# [OBJECTIVE A]
Copy the part of the Manhattan Transfer article below between "The long lived" and "The Manhattan Transfer.", inclusive.
# [OBJECTIVE B]
According to the Manhattan Transfer article below, where will the group perform its Manhattan Transfer Holiday Show?

# [SELECTED PASSAGE]
++++++++++++++++++++
By Montague Gammon III

The ten Grammy winning Manhattan Transfer, perhaps the only important musical group born in a New York taxicab, brings its multi genre, four-part harmonies to The American Theatre in the Phoebus section of Hampton Dec 1 and 2 with their Manhattan Transfer Holiday Show..

The long lived foursome got its 1972  start when the late Tim Hauser – ex MadMan marketing exec, active singer, and at the time a New York cabbie, had as a fare a young lady named Laurel Massé. A vocalist herself, daughter of an opera singer and granddaughter of one of Fred Waring’s Pennsylvanians, with a fondness for Casals, Beethoven and The Beatles, she knew of Hauser’s short lived, one-album earlier group, also named The Manhattan Transfer.
++++++++++++++++++++
# [RECORDED DATA]
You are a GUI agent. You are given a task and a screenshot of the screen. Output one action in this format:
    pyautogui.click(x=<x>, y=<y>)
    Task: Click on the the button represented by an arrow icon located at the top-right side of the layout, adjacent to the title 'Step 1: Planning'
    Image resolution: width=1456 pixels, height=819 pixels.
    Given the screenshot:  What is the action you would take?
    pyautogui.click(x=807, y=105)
++++++++++++++++++++
# [TASK ANSWER A]
The long lived foursome got its 1972  start when the late Tim Hauser – ex MadMan marketing exec, active singer, and at the time a New York cabbie, had as a fare a young lady named Laurel Massé. A vocalist herself, daughter of an opera singer and granddaughter of one of Fred Waring’s Pennsylvanians, with a fondness for Casals, Beethoven and The Beatles, she knew of Hauser’s short lived, one-album earlier group, also named The Manhattan Transfer.

# [TASK ANSWER B]
The American Theatre in the Phoebus section of Hampton.